Bruno Araújo, fisioterapeuta do plantão noturno do mesmo dia 29, ajudou-me a fazer os primeiros exercícios respiratórios, oito horas depois da minha troca valvar. Ele se declarou “um abençoado por Deus”, porque ama o trabalho que executa.
“Acho que nasci para ajudar os outros, pois é isto o que sei fazer e o faço com o melhor do meu esforço e da minha competência”, ele disse, enquanto me dava ordens de “inspire devagar” e “agora, respire lentamente”.
Neila de Paula e Wli (exatamente assim, Wli) Mariano, duas outras enfermeiras de plantão naquele mesmo dia, vestindo o conjunto de calça comprida e blusa verde musgo idêntico ao de suas demais colegas de trabalho, dividiam-se no atendimento aos seus dois pacientes – uma, simpática e falante, pedia que fosse ajustada a altura da cabeceira de sua cama; outro, gentil e de voz grave, queria saber como estavam seus sinais vitais.
“Que maravilha!”, exclamou ele ao ser atendido.
No centro do comando da UTI, usando uma bata branca sobre uma blusa azul celeste, a médica plantonista, profissional da cardiologia que preferiu o anonimato, dirigia todos os trabalhos, monitorando, em dois telões à sua frente, os sinais vitais de cada um dos pacientes. Para o internado leigo e curioso, caso deste colunista, o que havia à sua frente era uma azáfama; para a enfermeira Suely Mota, todavia, tudo estava na mais perfeita ordem:
“Hoje, o dia está bem calmo!”, ela resumiu.

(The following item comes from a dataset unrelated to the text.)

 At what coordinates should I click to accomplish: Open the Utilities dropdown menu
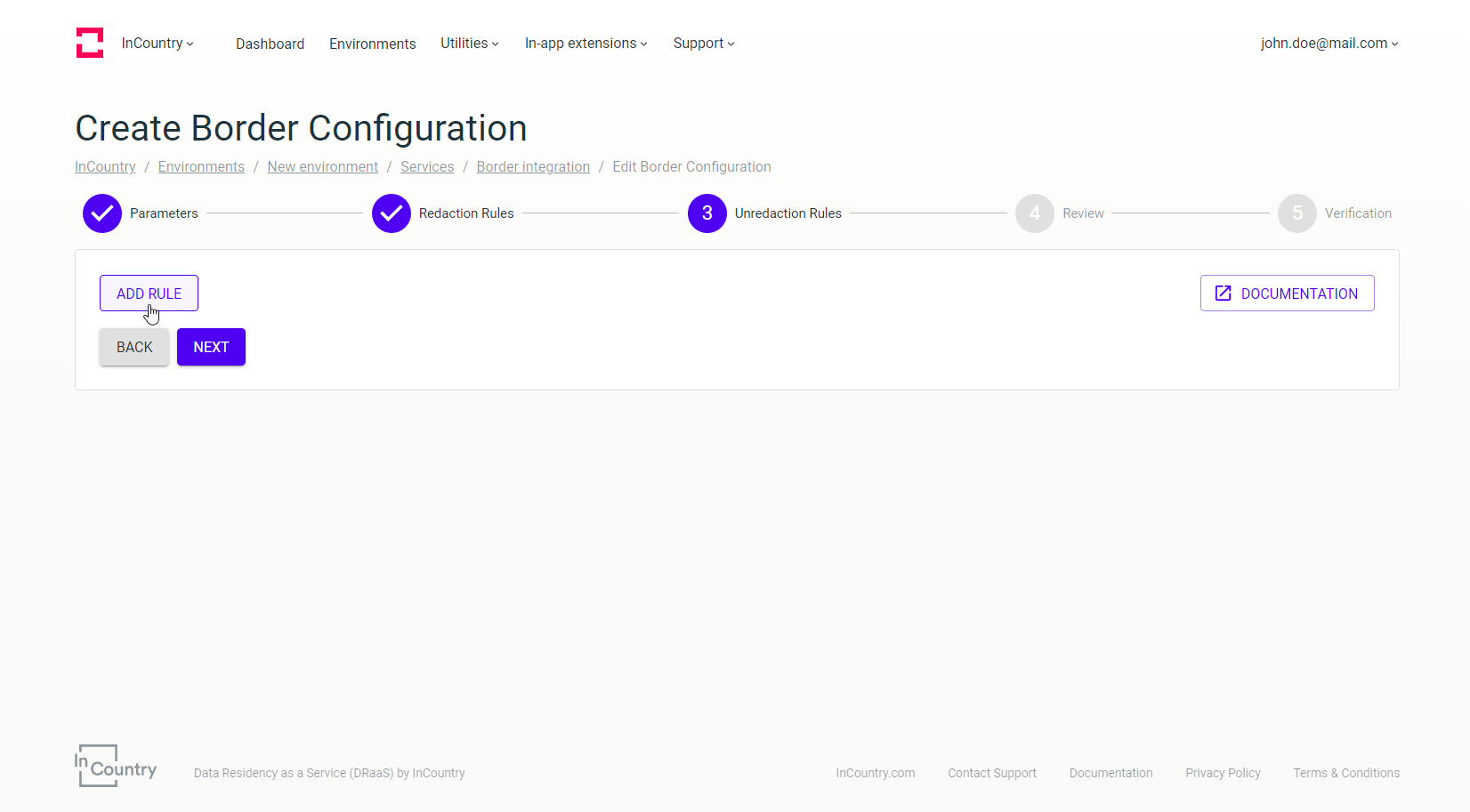470,43
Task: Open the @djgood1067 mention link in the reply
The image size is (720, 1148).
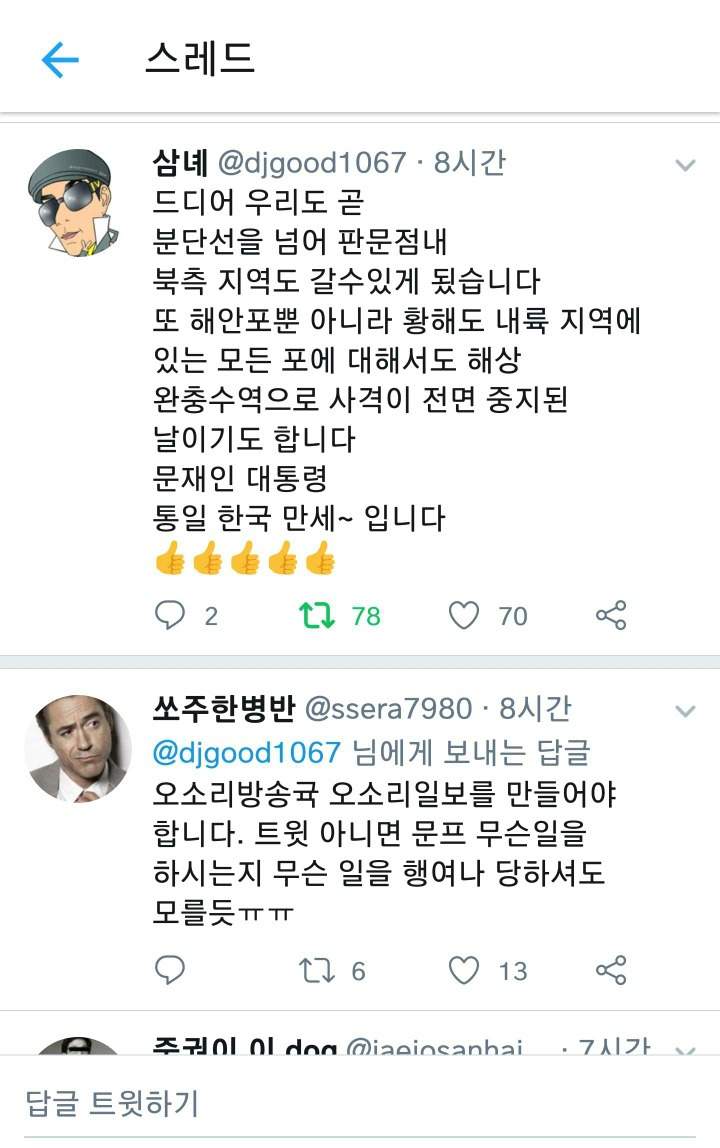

No dia seguinte, 30, troquei a UTI pelo Leito 2 da Enfermaria 811 do Hospital da Unimed (cada enfermaria tem apenas dois leitos em um quarto amplo, com tv, minibar, duas poltronas – uma para cada acompanhante – e banheiro. Aí passei a manhã da quinta-feira, 31, monitorado e tomando os medicamentos prescritos pelos médicos.
No início da tarde, a alta tão aguardada e a volta ao lar, onde o sorriso dos netos, o abraço dos filhos e o aconchego amoroso da esposa há 58 anos (além dos 3 de namoro) puseram termo a esta crônica, que é concluída com a seguinte e maravilhosa informação:
Todos os médicos que emprestaram seu conhecimento científico e sua competência profissional à recuperação da saúde cardíaca deste colunista, por meio do seu Plano de Saúde, são, também, profissionais da saúde pública.

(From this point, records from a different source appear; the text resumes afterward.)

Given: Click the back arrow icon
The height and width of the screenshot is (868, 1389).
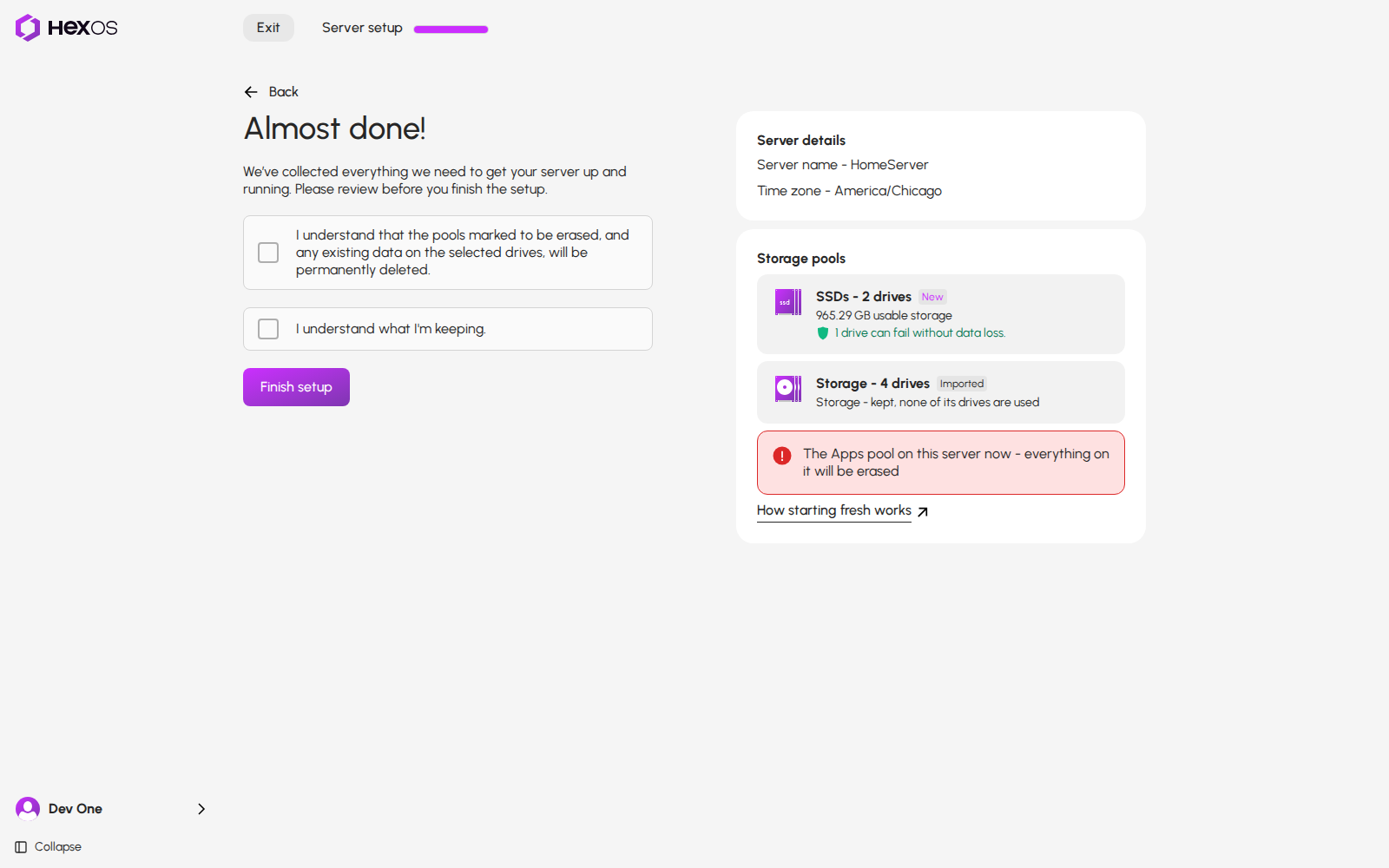Looking at the screenshot, I should 251,92.
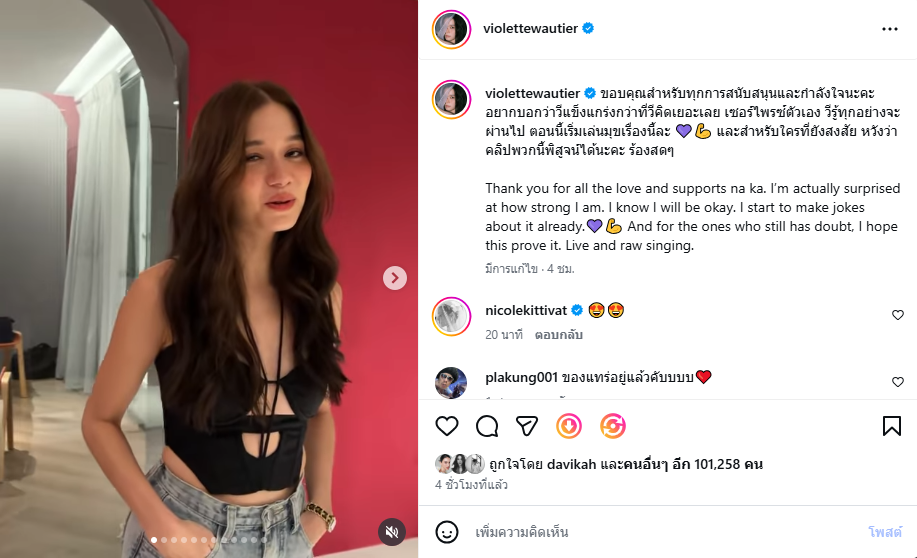Screen dimensions: 917x558
Task: Like plakung001's comment
Action: 897,382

Eles prestam serviço ao SUS. Por exemplo: o Dr. Augusto Celso Lopes realiza, uma vez por semana, angiografias no Hospital Público Estadual de Limoeiro do Norte e no Hospital de Messejana; o Dr. João Bosco é servidor do Hospital de Messejana e, também, do HGF; o Dr. João Davi de Souza Neto é, igualmente, médico do Hospital de Messejana, especializado em doenças do coração, do qual é o coordenador do setor de transplantes.

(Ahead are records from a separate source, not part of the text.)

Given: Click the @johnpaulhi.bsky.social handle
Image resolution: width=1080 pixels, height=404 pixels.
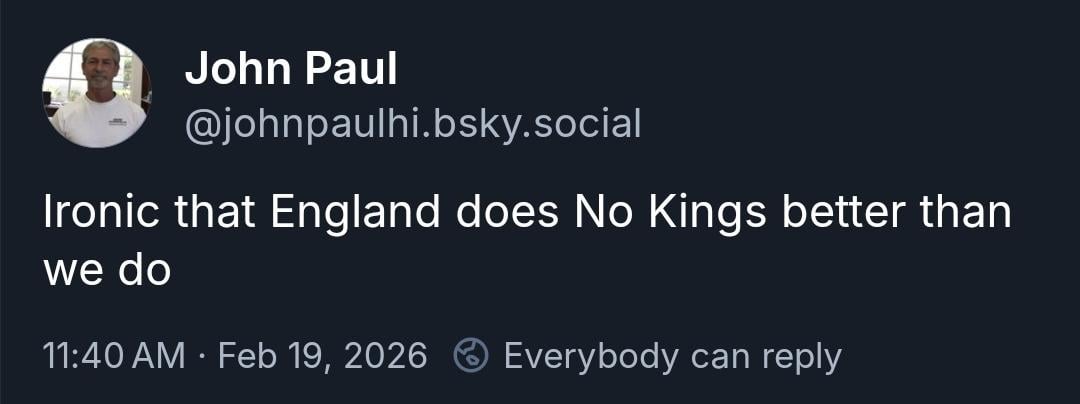Looking at the screenshot, I should pos(412,123).
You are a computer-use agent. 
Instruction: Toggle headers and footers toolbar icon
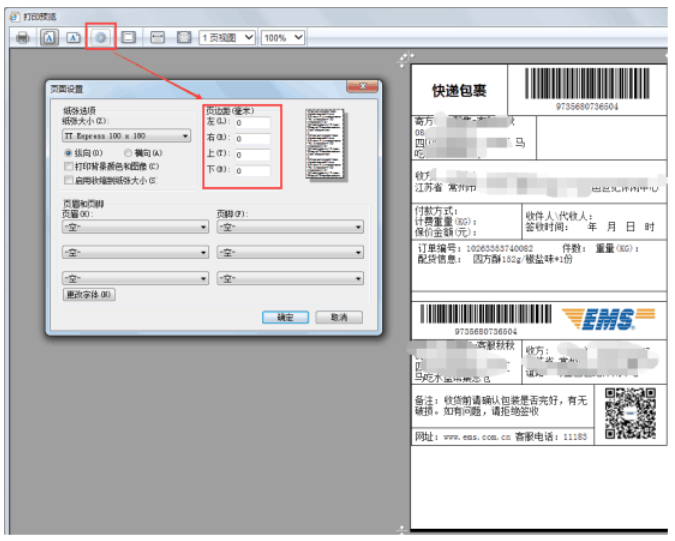128,37
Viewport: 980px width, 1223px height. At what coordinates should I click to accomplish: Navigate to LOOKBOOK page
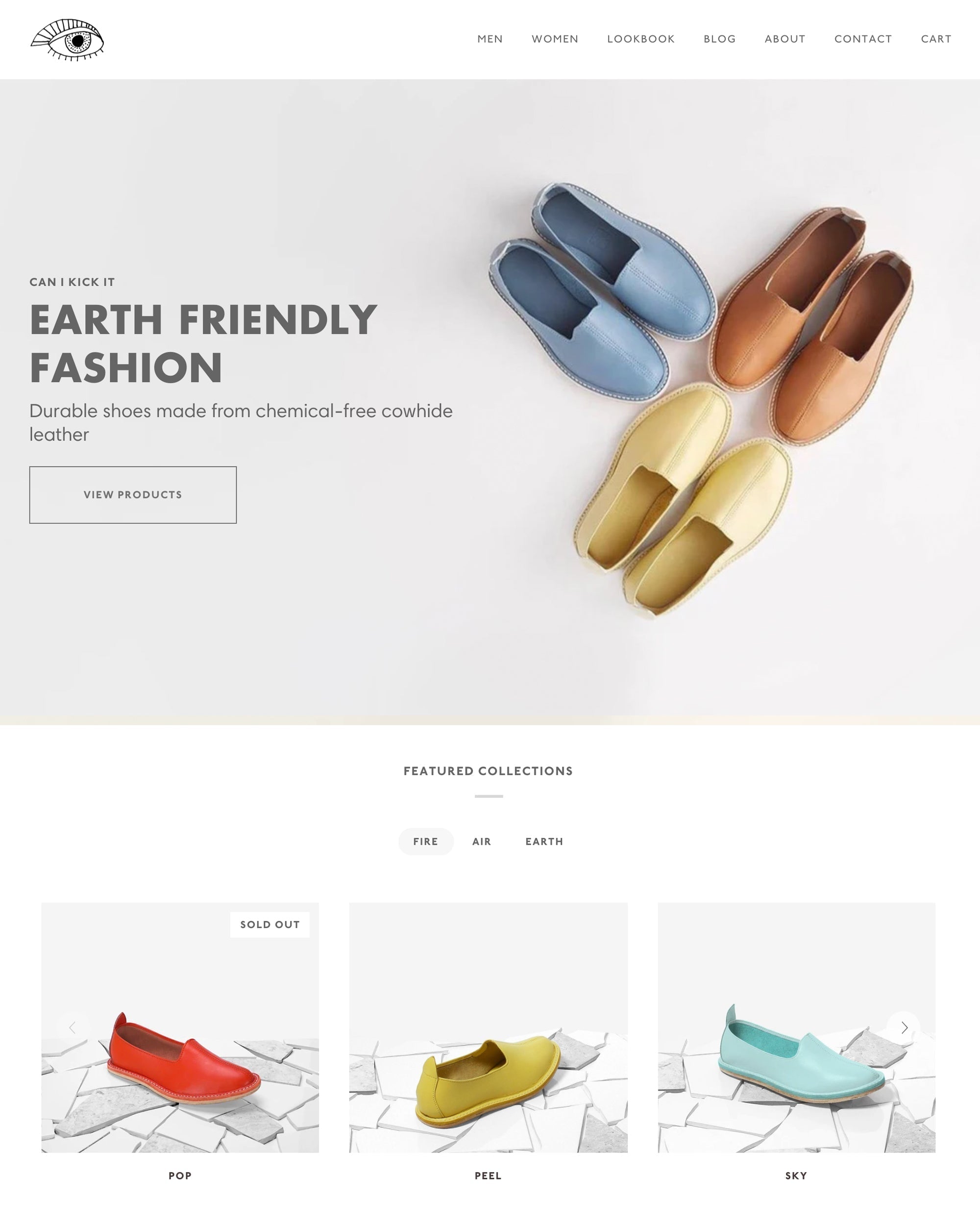(x=641, y=39)
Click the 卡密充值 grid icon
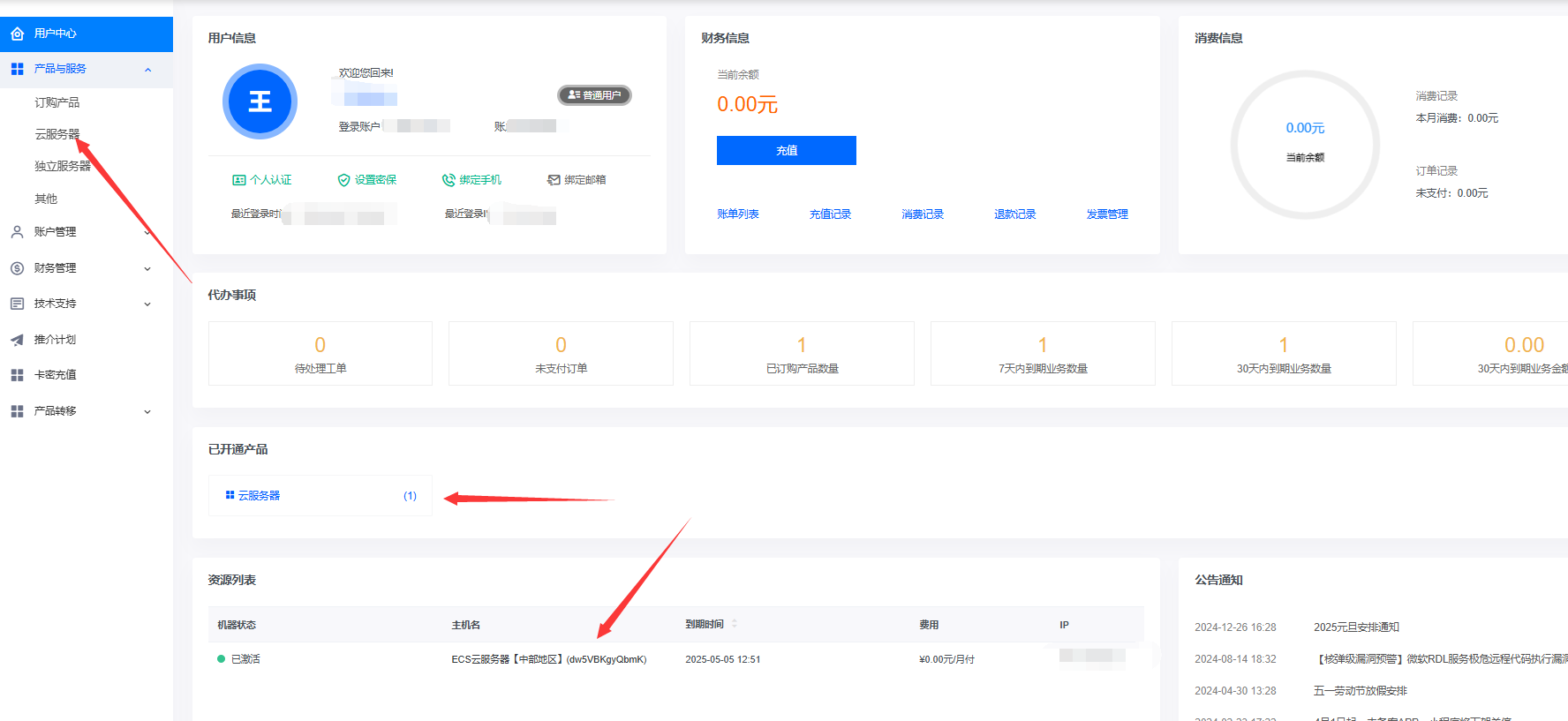The image size is (1568, 721). pos(17,375)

O SUS, que tem os melhores profissionais da saúde, precisa de ser, também, o melhor no atendimento à maioria da população, aquela desprovida de Plano de Saúde. Para isto, basta que o governo administre melhor, com mais eficiência, os gigantescos recursos que o Orçamento da União e o dos estados reservam à área da Saúde. Não é algo impossível.
Medida profilática seria uma Lei que venha a proibir a nomeação de políticos ou indicados por suas legendas para a gestão do Ministério da Saúde e de qualquer um dos seus organismos vinculados, como a Anvisa. Essa gestão deve ser, obrigatoriamente, técnica, ou seja, entregue a um CEO pinçado no mercado, como são os gestores das grandes empresas privadas, incluindo as da área da saúde.
Isto é um sonho, mas é bom e livre sonhar.